* INSTRUCTIONS FOR THE TASK *
Needed from the data below: every line from the one with "651x473 pixels." up to and including the one with "Task: Expand the Monitoring tree node", repeated exactly and with nothing else.

Stored dataset items:
[Start of section]

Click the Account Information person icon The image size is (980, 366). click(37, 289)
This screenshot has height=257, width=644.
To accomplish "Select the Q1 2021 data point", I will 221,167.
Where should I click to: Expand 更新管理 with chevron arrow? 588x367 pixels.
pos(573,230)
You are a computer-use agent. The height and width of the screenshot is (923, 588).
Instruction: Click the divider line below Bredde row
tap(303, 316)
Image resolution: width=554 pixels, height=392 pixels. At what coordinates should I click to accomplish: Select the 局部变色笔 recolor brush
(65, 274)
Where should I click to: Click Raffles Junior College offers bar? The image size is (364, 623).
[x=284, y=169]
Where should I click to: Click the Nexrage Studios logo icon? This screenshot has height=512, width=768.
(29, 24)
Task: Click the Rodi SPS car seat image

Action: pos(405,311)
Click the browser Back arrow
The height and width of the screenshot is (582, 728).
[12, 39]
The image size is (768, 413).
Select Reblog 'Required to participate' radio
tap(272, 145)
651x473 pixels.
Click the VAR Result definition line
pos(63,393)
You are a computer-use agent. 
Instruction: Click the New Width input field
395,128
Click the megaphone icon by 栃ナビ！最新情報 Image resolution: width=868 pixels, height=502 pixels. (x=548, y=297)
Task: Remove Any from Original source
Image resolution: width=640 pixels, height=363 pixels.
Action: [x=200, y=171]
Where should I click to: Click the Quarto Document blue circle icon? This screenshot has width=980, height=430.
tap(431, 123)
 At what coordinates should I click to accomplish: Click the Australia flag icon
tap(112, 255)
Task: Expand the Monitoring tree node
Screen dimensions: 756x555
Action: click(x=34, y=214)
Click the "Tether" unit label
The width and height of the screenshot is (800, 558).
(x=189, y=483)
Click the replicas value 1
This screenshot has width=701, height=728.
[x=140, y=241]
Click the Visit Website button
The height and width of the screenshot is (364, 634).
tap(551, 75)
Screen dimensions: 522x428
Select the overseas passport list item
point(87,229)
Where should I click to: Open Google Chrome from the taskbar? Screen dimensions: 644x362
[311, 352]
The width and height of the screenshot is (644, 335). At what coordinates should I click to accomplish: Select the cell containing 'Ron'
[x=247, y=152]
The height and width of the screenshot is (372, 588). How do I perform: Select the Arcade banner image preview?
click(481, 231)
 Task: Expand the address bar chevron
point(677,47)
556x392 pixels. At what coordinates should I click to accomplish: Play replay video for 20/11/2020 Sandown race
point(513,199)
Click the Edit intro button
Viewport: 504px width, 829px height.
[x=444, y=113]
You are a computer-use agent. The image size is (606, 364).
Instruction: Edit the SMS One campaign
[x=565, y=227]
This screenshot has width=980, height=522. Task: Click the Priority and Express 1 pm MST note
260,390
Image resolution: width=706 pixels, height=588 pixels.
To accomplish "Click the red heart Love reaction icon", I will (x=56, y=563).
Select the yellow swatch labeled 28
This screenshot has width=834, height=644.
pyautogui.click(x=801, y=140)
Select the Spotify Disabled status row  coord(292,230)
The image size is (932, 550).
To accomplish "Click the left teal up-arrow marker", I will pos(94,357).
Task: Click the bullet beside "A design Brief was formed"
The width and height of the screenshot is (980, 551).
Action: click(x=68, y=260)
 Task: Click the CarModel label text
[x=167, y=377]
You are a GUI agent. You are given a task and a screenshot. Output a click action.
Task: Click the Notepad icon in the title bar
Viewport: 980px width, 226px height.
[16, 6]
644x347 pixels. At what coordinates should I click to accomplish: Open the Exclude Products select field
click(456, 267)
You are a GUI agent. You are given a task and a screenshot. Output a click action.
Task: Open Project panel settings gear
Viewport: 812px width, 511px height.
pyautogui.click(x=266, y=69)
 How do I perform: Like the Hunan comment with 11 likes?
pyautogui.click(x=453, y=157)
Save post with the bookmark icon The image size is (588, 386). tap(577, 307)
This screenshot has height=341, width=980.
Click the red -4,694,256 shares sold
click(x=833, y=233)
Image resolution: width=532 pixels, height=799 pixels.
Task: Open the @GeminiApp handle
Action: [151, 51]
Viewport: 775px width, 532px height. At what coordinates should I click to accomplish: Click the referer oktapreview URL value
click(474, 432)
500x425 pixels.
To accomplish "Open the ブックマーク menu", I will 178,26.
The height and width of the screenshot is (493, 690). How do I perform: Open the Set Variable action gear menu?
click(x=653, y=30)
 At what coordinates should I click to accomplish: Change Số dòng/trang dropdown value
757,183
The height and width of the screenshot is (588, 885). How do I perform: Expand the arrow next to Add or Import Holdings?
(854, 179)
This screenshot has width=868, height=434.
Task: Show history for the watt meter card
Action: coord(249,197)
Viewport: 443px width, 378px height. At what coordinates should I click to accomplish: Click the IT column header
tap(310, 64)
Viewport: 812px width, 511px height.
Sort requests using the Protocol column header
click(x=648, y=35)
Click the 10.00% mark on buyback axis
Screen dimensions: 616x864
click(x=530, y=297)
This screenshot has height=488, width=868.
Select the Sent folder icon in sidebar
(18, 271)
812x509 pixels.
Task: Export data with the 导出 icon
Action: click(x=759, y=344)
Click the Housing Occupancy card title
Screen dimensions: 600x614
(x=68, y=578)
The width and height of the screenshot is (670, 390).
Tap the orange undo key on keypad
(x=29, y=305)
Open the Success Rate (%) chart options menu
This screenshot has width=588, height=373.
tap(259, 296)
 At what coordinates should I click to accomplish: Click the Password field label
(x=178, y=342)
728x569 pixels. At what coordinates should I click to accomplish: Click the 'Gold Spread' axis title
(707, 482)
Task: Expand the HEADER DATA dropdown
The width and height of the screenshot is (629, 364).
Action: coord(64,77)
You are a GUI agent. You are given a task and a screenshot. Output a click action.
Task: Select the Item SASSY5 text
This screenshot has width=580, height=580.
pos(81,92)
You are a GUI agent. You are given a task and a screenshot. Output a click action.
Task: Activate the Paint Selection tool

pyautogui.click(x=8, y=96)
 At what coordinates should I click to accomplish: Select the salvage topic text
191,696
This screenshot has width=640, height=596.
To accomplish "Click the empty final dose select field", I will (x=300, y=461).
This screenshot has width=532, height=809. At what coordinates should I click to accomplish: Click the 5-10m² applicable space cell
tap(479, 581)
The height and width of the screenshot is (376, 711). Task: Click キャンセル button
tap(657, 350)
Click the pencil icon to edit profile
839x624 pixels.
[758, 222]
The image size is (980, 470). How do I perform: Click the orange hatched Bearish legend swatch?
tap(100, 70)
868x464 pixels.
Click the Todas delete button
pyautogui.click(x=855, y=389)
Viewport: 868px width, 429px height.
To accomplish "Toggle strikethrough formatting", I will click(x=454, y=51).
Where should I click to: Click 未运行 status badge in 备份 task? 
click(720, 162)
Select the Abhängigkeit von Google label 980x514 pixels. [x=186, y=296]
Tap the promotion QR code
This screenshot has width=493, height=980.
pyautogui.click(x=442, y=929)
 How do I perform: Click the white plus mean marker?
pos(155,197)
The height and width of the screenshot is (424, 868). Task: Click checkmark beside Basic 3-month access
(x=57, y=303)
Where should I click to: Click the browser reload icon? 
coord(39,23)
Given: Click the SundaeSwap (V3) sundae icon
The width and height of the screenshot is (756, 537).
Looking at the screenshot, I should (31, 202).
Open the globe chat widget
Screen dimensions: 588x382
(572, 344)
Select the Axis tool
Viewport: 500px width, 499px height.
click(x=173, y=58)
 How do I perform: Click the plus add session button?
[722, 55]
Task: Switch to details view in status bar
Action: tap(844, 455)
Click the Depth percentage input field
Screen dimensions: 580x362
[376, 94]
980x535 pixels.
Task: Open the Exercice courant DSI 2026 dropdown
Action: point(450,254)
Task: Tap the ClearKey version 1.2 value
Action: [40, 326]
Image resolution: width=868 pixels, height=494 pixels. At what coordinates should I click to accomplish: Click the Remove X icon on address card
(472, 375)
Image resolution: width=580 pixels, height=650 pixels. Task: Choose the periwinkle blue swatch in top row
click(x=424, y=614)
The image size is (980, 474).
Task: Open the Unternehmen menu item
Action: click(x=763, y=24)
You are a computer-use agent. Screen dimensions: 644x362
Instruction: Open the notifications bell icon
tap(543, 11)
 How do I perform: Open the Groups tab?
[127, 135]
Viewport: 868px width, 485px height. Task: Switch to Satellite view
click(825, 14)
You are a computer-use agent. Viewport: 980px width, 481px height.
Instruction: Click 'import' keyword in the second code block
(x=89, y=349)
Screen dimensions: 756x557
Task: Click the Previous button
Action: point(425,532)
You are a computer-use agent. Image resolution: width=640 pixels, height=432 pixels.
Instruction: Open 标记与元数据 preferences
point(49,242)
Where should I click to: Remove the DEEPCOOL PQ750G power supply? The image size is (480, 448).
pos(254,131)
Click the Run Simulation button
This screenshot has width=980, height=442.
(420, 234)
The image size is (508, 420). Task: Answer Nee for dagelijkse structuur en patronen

[End of section]

* EXERCISE SOLUTION *
651x473 pixels.
Click the VAR Result definition line
pos(63,393)
You are a computer-use agent. 
Instruction: Click the New Width input field
395,128
Click the megaphone icon by 栃ナビ！最新情報 Image resolution: width=868 pixels, height=502 pixels. (x=548, y=297)
Task: Remove Any from Original source
Image resolution: width=640 pixels, height=363 pixels.
Action: [x=200, y=171]
Where should I click to: Click the Quarto Document blue circle icon? This screenshot has width=980, height=430.
tap(431, 123)
 At what coordinates should I click to accomplish: Click the Australia flag icon
tap(112, 255)
Task: Expand the Monitoring tree node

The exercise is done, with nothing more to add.